Photo of David Gauke David Gauke Shadow Minister (Treasury)

I beg to move amendment No. 140, in clause 36, page 16, line 19, after ‘means’, insert ‘property which is’.

Photo of Roger Gale Roger Gale Conservative, North Thanet

With this it will be convenient to discuss the following amendments: No. 141, in clause 36, page 16, line 20, leave out ‘property’ and insert ‘physically situated’.

No. 142, in clause 36, page 16, line 21, leave out

‘rights and liabilities under foreign law’ and insert

‘a right in action which exists only under the jurisdiction outside the UK (disregarding any arbitration provisions)’.

Photo of David Gauke David Gauke Shadow Minister (Treasury)

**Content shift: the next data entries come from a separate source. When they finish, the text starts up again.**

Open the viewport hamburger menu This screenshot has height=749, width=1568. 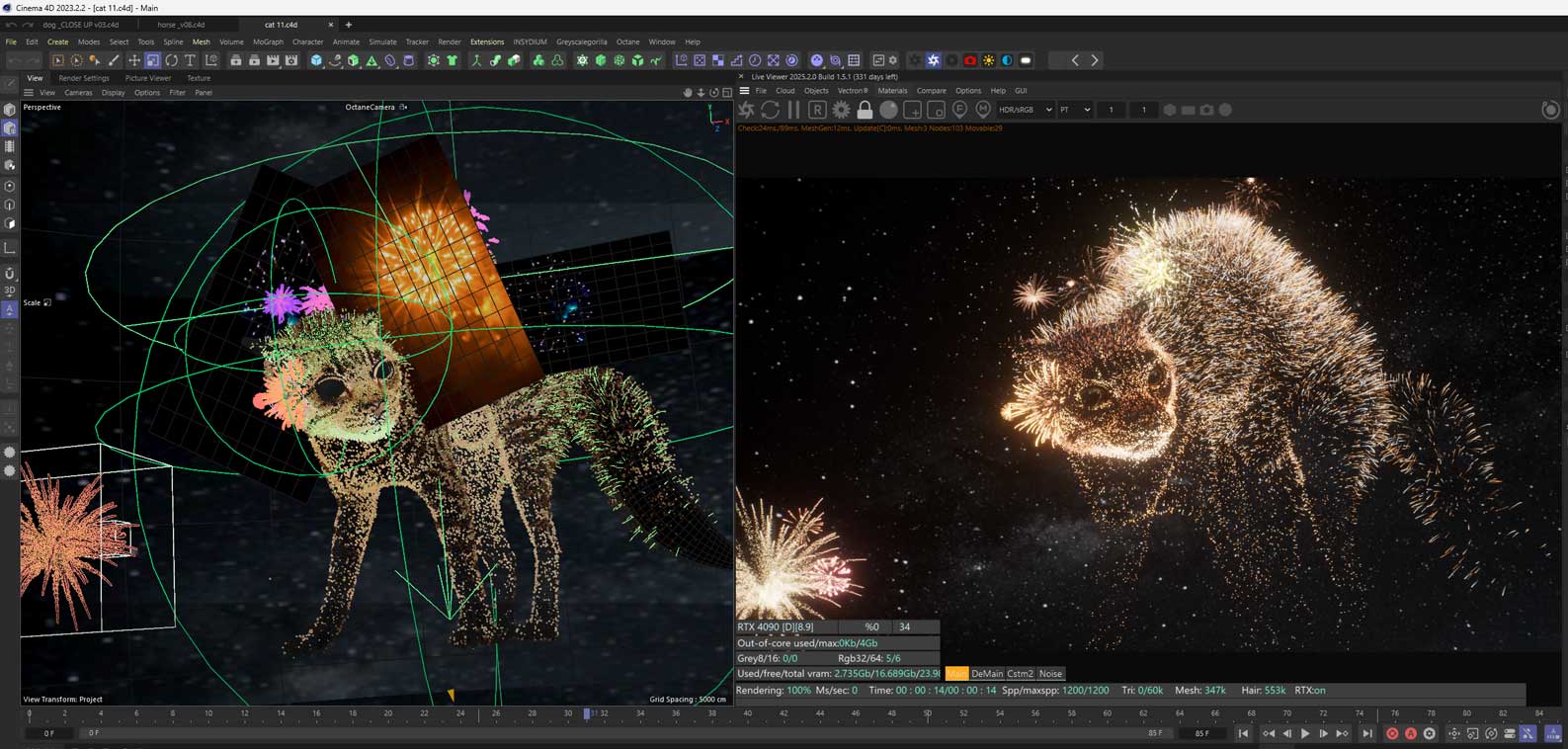[x=28, y=93]
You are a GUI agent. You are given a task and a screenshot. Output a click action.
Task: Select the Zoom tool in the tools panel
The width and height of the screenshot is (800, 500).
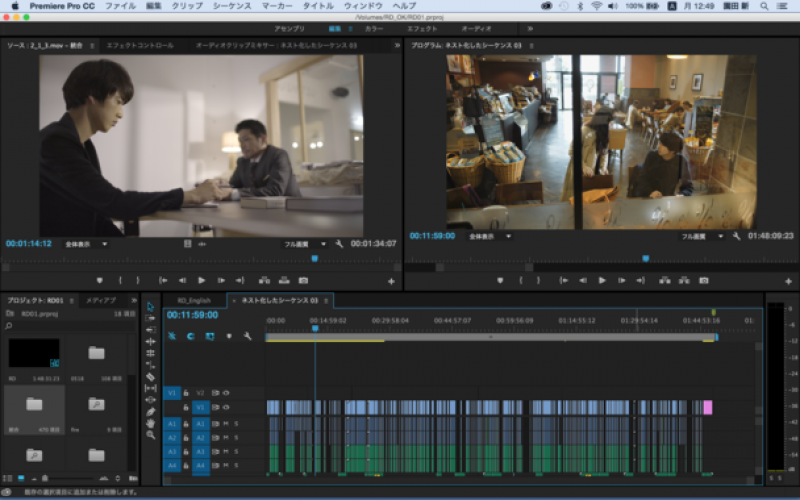coord(151,435)
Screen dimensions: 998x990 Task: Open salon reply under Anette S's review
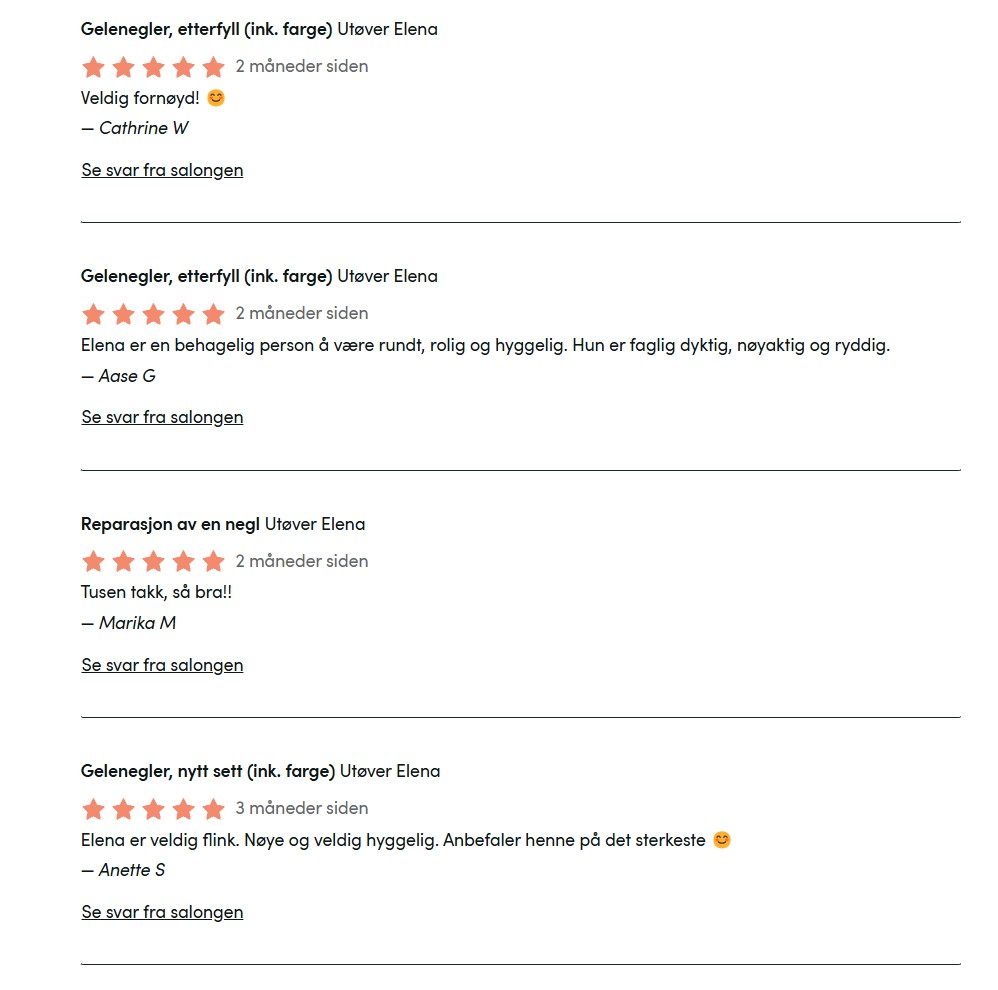point(162,912)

I mentioned clause 36 a moment ago in the context of foreign property, of which the clause provides a definition. Amendments Nos. 140 to 142 are probing amendments, which attempt to clarify the definition of foreign property. The provision is important in that it applies to a partial property transfer order to preserve set-off—an issue that we shall turn to shortly. Therefore, it is important to get the definition right. There is a drafting error in amendment No. 142, which the Minister may identify.

I shall give the Minister and the Committee examples of circumstances in which it is not entirely clear what is and is not foreign property. I will be hugely impressed if  the Minister is able to provide an immediate answer; I fear that I am being a little unfair on him for ambushing him by providing these examples, but any guidance that he provides will be helpful. None the less, if there is uncertainty, it is helpful for the Committee to be aware of it.

We have received representations giving areas where the current definition is unclear. The examples are as follows: First, English law bearer securities held outside of the UK, for example in Euroclear, in Belgium, or in Clearstream, in Luxembourg; secondly, a New York-law-governed option over UK property, for example commodities held in a UK warehouse; thirdly, an English-law-governed right to the delivery of US securities; and finally, a German-law-governed right to the repayment of a loan denominated in sterling made by a UK bank branch.

I do not expect the Minister to provide immediate answers, but I may be doing him down. I highlight those cases to demonstrate that this is a complicated area. What is foreign property and what is UK property is not always clear, given that there are various conflicting elements, such as the choice of law, the relevant currency and the type and location of the property. There are all sorts of complicating factors. It has been put to us that clause 36 is perhaps not as clear as it might be in determining which factors are predominant.

Photo of Ian Pearson Ian Pearson Parliamentary Under-Secretary (Economic and Business), Department for Business, Enterprise & Regulatory Reform, Economic Secretary (Economic and Business), HM Treasury 11:45 am, 11th November 2008

We have already considered, in clause 32, that a property transfer instrument may make provision to transfer foreign property. In domestic law, the transfer of foreign property will be recognised as effective because it is authorised by primary legislation. The only exception to this is when the transfer is contrary to European Community law, an issue that we considered in the debate on the proposed amendment to clause 32 tabled by the hon. Member for Wellingborough. The critical question is whether the transfer of foreign property will be recognised as valid under foreign law legal regimes. If foreign courts will not recognise the transfer, it might not be practically effective.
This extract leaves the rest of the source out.